## Work task
The goal is to restate all of the records below word for word.

════════════════

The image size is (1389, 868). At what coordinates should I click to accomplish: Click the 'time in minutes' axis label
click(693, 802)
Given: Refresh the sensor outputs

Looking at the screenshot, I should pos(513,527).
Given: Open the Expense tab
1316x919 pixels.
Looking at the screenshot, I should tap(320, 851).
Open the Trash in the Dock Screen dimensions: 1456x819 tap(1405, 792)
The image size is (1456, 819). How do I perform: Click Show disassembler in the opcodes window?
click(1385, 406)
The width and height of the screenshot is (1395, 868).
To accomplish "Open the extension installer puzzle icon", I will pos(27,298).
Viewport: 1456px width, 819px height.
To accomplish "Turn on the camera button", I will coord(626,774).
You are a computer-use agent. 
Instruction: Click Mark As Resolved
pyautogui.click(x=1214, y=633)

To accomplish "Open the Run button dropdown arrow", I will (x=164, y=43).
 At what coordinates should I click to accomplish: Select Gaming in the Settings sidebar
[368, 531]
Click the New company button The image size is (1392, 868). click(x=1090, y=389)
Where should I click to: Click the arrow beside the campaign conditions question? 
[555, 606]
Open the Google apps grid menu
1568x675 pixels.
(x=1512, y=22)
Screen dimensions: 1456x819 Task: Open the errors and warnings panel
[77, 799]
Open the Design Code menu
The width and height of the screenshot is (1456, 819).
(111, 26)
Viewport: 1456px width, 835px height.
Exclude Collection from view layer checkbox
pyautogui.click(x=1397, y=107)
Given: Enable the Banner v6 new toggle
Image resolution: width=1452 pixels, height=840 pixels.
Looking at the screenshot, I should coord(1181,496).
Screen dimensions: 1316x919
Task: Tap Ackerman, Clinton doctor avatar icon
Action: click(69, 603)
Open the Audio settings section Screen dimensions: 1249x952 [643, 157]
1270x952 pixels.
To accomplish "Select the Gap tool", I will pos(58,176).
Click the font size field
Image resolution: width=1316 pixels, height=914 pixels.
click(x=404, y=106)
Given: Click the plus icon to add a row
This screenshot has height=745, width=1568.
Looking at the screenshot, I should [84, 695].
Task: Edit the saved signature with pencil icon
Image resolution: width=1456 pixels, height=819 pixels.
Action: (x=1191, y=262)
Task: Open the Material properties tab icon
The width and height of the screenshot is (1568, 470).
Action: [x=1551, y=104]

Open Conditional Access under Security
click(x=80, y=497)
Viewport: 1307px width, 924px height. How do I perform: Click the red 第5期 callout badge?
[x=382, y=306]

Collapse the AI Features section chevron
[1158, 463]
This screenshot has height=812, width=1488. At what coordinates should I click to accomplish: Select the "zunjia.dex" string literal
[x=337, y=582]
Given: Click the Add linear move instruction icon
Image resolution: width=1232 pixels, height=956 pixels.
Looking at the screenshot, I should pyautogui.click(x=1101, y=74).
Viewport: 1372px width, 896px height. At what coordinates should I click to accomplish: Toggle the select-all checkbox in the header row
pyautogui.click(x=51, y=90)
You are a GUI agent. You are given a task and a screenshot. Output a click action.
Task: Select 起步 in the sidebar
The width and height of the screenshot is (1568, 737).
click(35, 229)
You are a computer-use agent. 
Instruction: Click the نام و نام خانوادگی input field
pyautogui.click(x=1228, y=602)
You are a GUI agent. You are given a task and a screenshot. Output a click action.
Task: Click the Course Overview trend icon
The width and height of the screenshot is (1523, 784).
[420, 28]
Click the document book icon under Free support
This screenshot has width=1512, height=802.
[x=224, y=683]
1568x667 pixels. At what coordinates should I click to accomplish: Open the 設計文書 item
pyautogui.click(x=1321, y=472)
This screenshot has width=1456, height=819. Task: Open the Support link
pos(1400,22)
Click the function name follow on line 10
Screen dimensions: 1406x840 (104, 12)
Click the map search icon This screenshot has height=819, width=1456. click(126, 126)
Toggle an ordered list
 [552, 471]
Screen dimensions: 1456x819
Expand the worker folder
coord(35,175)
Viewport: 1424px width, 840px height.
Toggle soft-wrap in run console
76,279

════════════════

## Your solution
The image size is (1389, 868). At what coordinates should I click to accomplish: Click the 'time in minutes' axis label
click(693, 802)
Given: Refresh the sensor outputs

Looking at the screenshot, I should pos(513,527).
Given: Open the Expense tab
1316x919 pixels.
Looking at the screenshot, I should tap(320, 851).
Open the Trash in the Dock Screen dimensions: 1456x819 tap(1405, 792)
The image size is (1456, 819). How do I perform: Click Show disassembler in the opcodes window?
click(1385, 406)
The width and height of the screenshot is (1395, 868).
To accomplish "Open the extension installer puzzle icon", I will pos(27,298).
Viewport: 1456px width, 819px height.
To accomplish "Turn on the camera button", I will coord(626,774).
You are a computer-use agent. 
Instruction: Click Mark As Resolved
pyautogui.click(x=1214, y=633)

To accomplish "Open the Run button dropdown arrow", I will (x=164, y=43).
 At what coordinates should I click to accomplish: Select Gaming in the Settings sidebar
[368, 531]
Click the New company button The image size is (1392, 868). click(x=1090, y=389)
Where should I click to: Click the arrow beside the campaign conditions question? 
[555, 606]
Open the Google apps grid menu
1568x675 pixels.
(x=1512, y=22)
Screen dimensions: 1456x819 Task: Open the errors and warnings panel
[77, 799]
Open the Design Code menu
The width and height of the screenshot is (1456, 819).
(111, 26)
Viewport: 1456px width, 835px height.
Exclude Collection from view layer checkbox
pyautogui.click(x=1397, y=107)
Given: Enable the Banner v6 new toggle
Image resolution: width=1452 pixels, height=840 pixels.
Looking at the screenshot, I should coord(1181,496).
Screen dimensions: 1316x919
Task: Tap Ackerman, Clinton doctor avatar icon
Action: click(69, 603)
Open the Audio settings section Screen dimensions: 1249x952 [643, 157]
1270x952 pixels.
To accomplish "Select the Gap tool", I will pos(58,176).
Click the font size field
Image resolution: width=1316 pixels, height=914 pixels.
click(x=404, y=106)
Given: Click the plus icon to add a row
This screenshot has height=745, width=1568.
Looking at the screenshot, I should [84, 695].
Task: Edit the saved signature with pencil icon
Image resolution: width=1456 pixels, height=819 pixels.
Action: (x=1191, y=262)
Task: Open the Material properties tab icon
The width and height of the screenshot is (1568, 470).
Action: [x=1551, y=104]

Open Conditional Access under Security
click(x=80, y=497)
Viewport: 1307px width, 924px height. How do I perform: Click the red 第5期 callout badge?
[x=382, y=306]

Collapse the AI Features section chevron
[1158, 463]
This screenshot has height=812, width=1488. At what coordinates should I click to accomplish: Select the "zunjia.dex" string literal
[x=337, y=582]
Given: Click the Add linear move instruction icon
Image resolution: width=1232 pixels, height=956 pixels.
Looking at the screenshot, I should pyautogui.click(x=1101, y=74).
Viewport: 1372px width, 896px height. At what coordinates should I click to accomplish: Toggle the select-all checkbox in the header row
pyautogui.click(x=51, y=90)
You are a GUI agent. You are given a task and a screenshot. Output a click action.
Task: Select 起步 in the sidebar
The width and height of the screenshot is (1568, 737).
click(35, 229)
You are a computer-use agent. 
Instruction: Click the نام و نام خانوادگی input field
pyautogui.click(x=1228, y=602)
You are a GUI agent. You are given a task and a screenshot. Output a click action.
Task: Click the Course Overview trend icon
The width and height of the screenshot is (1523, 784).
[420, 28]
Click the document book icon under Free support
This screenshot has width=1512, height=802.
[x=224, y=683]
1568x667 pixels. At what coordinates should I click to accomplish: Open the 設計文書 item
pyautogui.click(x=1321, y=472)
This screenshot has width=1456, height=819. Task: Open the Support link
pos(1400,22)
Click the function name follow on line 10
Screen dimensions: 1406x840 (104, 12)
Click the map search icon This screenshot has height=819, width=1456. click(126, 126)
Toggle an ordered list
 [552, 471]
Screen dimensions: 1456x819
Expand the worker folder
coord(35,175)
Viewport: 1424px width, 840px height.
Toggle soft-wrap in run console
76,279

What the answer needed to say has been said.